- **WHAT THE TASK REQUIRES**
Retype the lines of the listing below exactly as they are, from the line with "Open the 'other'" up to and including the line with "I will 247,1233.".

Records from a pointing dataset
........

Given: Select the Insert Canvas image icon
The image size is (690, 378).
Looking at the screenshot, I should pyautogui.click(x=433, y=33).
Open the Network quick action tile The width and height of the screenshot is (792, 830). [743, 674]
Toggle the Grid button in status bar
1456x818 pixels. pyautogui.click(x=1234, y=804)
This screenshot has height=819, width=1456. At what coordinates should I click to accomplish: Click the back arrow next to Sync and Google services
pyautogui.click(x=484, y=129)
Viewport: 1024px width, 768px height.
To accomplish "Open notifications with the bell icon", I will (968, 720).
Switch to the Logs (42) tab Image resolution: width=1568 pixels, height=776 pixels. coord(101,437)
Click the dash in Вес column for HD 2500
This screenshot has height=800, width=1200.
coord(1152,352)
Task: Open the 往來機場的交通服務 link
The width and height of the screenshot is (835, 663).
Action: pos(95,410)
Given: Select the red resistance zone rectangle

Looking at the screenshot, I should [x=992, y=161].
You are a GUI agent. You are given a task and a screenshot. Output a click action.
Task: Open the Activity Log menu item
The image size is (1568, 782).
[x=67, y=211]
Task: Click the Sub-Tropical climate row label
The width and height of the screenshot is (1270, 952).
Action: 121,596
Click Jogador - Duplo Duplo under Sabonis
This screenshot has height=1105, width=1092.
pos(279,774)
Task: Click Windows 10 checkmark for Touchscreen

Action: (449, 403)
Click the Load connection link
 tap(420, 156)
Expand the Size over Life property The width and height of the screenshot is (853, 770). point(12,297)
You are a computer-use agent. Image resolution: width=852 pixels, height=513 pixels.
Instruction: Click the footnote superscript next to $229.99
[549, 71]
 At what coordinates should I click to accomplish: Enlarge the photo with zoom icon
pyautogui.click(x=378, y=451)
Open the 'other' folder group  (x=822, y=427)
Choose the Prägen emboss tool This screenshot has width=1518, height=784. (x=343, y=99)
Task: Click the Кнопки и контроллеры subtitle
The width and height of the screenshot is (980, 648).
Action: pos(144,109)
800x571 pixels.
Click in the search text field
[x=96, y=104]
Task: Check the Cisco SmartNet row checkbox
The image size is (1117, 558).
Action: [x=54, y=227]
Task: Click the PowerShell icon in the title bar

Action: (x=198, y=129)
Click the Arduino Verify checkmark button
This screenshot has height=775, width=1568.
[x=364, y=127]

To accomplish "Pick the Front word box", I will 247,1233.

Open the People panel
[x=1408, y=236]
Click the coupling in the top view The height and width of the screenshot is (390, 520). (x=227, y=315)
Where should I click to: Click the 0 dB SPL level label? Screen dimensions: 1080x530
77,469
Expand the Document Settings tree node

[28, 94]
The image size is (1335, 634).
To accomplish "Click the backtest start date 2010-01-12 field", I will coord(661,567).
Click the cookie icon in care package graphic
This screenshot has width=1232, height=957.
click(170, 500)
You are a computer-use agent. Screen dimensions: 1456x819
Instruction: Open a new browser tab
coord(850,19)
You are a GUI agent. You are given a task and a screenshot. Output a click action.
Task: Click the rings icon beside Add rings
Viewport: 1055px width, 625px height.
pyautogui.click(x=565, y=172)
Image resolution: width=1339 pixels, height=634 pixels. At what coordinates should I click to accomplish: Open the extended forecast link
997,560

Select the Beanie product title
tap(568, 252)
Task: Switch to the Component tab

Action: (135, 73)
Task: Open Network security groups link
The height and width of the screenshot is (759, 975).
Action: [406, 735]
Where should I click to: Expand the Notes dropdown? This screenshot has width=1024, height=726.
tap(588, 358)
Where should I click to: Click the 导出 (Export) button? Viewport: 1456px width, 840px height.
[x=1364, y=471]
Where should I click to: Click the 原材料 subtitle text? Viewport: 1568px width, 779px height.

........

- **EXERCISE RESULT**
Open the 'other' folder group  (x=822, y=427)
Choose the Prägen emboss tool This screenshot has width=1518, height=784. (x=343, y=99)
Task: Click the Кнопки и контроллеры subtitle
The width and height of the screenshot is (980, 648).
Action: pos(144,109)
800x571 pixels.
Click in the search text field
[x=96, y=104]
Task: Check the Cisco SmartNet row checkbox
The image size is (1117, 558).
Action: [x=54, y=227]
Task: Click the PowerShell icon in the title bar

Action: (x=198, y=129)
Click the Arduino Verify checkmark button
This screenshot has height=775, width=1568.
[x=364, y=127]

To accomplish "Pick the Front word box", I will 247,1233.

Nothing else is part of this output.